Texte:

━━━━━━━━━━━━━━━━━━━━━━━━━━━━━━

La Pénitence publique
. En 822, Louis le Pieux (ou le Débonnaire) y présida un concile ou assemblée générale des Francs. Il s’y soumit à la « Pénitence publique ».
De quoi s’agissait-il ?
Louis le Pieux était scrupuleux et… pieux ! Il ne supportait pas le désordre et avait pour principe de fournir de « bons » évêques à l’Église. Néanmoins, il appréciait faire la guerre et inféoda les Danois, les Bretons, les Basques…
Dominé par sa femme, Judith de Bavière (dynastie des Welfs), il était influençable et indécis.
À l’instar de Charlemagne, il divisa son empire entre ses enfants.
Le neveu de Louis le Pieux, Bernard, roi d’Italie, avait été maintenu dans son royaume sous certaines conditions de vassalité. Il ne l’accepta pas et prit les armes. Face à des troupes plus puissantes que les siennes, ce fut la débandade et il fut condamné à mort. Louis le Pieux le gracia, mais au lieu d’être exécuté, Bernard eut les yeux crevés ! Il se débattit tant – on peut le comprendre, quand même ! – qu’il aggrava ses blessures et il en mourut quelques jours plus tard. Louis le Pieux se dit désolé de cette issue et il décida de donner les seigneuries aux fils de Bernard, puis il fit pénitence publique à Attigny.
Cette attitude était courante à l’époque mais, comme le relate la chronique, « ce n’était pas une bonne démarche pour un empereur ! »
. En 834, autre concile (mais sans certitude historique).
Tour à tour, Charles le Chauve (823-877), petit-fils de Charlemagne, Charles le Gros (839-888), fils de Louis le Germanique, et Charles le Simple (879-929), fils de Louis le Bègue, se rendirent à Attigny.
En 916, Charles le Simple y aurait fait transporter les reliques de sainte Walburge.
Ensuite, « pendant les guerres des protestants, Attigny souffrit beaucoup par l’invasion et le séjour des troupes allemandes ; l’église fut profanée, le château détruit et les habitants s’enfuirent… »

━━━━━━━━━━━━━━━━━━━━━━━━━━━━━━

Lignes:
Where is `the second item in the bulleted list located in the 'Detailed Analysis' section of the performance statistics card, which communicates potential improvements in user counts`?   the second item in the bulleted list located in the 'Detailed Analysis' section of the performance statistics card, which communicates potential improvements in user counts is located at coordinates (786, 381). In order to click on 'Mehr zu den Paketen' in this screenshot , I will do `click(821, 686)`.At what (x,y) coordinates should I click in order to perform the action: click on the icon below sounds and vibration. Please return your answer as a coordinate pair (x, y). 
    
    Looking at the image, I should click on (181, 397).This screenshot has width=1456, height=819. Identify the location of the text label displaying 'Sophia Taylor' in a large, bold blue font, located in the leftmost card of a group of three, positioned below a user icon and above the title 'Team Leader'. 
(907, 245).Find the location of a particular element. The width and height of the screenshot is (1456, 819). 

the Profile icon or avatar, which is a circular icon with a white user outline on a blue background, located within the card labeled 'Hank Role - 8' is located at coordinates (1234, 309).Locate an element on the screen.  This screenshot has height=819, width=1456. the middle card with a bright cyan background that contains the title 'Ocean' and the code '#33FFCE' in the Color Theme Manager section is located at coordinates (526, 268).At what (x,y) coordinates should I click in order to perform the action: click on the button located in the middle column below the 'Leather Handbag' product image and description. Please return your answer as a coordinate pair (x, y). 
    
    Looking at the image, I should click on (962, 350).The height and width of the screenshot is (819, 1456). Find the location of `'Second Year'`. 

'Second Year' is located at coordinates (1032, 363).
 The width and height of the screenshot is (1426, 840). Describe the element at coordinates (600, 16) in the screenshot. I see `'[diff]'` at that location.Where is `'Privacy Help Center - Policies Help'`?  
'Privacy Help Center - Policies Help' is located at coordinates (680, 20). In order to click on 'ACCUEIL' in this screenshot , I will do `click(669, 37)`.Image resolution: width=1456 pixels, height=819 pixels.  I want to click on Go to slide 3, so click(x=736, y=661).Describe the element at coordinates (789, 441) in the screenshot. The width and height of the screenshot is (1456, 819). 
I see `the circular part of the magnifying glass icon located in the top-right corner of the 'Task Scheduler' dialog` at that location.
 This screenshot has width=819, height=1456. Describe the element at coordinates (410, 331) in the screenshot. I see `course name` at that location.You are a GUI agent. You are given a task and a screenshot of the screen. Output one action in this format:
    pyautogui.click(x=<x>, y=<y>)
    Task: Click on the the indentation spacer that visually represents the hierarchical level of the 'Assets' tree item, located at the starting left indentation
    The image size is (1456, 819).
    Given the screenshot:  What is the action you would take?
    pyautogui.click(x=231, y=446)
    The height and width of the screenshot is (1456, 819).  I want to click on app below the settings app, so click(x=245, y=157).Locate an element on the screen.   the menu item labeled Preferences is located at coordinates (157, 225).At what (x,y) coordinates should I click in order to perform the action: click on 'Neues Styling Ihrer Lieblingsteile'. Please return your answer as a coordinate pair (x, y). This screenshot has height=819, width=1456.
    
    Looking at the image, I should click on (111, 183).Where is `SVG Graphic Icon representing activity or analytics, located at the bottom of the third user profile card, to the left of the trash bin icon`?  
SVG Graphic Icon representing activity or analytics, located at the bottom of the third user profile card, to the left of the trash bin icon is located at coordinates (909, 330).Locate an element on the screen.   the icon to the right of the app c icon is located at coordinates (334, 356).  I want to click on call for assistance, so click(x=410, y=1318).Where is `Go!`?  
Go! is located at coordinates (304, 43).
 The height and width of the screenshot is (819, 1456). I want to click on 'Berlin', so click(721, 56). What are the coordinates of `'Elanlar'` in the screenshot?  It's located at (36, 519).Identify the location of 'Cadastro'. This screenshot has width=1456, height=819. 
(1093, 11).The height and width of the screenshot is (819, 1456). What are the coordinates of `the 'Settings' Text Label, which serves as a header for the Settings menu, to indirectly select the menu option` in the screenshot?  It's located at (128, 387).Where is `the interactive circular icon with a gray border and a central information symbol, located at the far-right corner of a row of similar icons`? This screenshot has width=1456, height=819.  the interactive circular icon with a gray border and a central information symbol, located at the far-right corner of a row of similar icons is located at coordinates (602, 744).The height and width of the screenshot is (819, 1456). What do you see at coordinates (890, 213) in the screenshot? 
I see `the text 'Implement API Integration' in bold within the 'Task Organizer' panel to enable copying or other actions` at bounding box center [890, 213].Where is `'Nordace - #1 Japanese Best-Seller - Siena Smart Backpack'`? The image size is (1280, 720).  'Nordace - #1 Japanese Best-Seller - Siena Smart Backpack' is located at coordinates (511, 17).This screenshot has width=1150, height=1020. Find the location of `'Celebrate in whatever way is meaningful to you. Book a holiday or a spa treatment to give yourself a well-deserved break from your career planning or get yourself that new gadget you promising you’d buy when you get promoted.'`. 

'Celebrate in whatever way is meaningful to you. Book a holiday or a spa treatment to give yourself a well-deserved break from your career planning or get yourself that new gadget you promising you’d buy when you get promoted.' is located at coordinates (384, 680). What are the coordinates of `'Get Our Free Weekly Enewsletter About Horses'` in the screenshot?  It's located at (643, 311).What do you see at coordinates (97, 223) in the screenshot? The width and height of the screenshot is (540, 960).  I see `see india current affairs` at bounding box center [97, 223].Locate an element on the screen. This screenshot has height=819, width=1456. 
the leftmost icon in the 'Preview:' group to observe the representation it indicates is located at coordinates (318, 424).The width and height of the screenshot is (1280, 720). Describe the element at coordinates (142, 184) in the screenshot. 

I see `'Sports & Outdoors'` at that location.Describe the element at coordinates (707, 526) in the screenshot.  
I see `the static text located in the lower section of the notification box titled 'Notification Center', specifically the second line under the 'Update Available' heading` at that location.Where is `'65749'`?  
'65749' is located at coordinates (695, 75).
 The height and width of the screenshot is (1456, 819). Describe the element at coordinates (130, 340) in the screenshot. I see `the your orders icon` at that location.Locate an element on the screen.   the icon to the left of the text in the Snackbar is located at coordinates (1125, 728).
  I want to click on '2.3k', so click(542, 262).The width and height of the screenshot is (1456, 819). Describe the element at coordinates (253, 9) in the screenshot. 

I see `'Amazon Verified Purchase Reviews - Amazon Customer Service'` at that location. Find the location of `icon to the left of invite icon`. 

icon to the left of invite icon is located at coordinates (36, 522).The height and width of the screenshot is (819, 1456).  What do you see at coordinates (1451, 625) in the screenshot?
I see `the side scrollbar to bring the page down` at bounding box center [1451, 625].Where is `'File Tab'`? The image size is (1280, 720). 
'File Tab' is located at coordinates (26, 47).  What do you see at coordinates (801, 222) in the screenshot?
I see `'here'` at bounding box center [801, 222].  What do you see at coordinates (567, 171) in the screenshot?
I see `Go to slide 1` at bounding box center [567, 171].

━━━━━━━━━━━━━━━━━━━━━━━━━━━━━━

Recopiez mot pour mot le passage du texte sur la pénitence de Louis le Pieux, en commençant à « À l’instar de » et en terminant à « sans certitude historique). ».

Corrigé rédigé:
À l’instar de Charlemagne, il divisa son empire entre ses enfants.
Le neveu de Louis le Pieux, Bernard, roi d’Italie, avait été maintenu dans son royaume sous certaines conditions de vassalité. Il ne l’accepta pas et prit les armes. Face à des troupes plus puissantes que les siennes, ce fut la débandade et il fut condamné à mort. Louis le Pieux le gracia, mais au lieu d’être exécuté, Bernard eut les yeux crevés ! Il se débattit tant – on peut le comprendre, quand même ! – qu’il aggrava ses blessures et il en mourut quelques jours plus tard. Louis le Pieux se dit désolé de cette issue et il décida de donner les seigneuries aux fils de Bernard, puis il fit pénitence publique à Attigny.
Cette attitude était courante à l’époque mais, comme le relate la chronique, « ce n’était pas une bonne démarche pour un empereur ! »
. En 834, autre concile (mais sans certitude historique).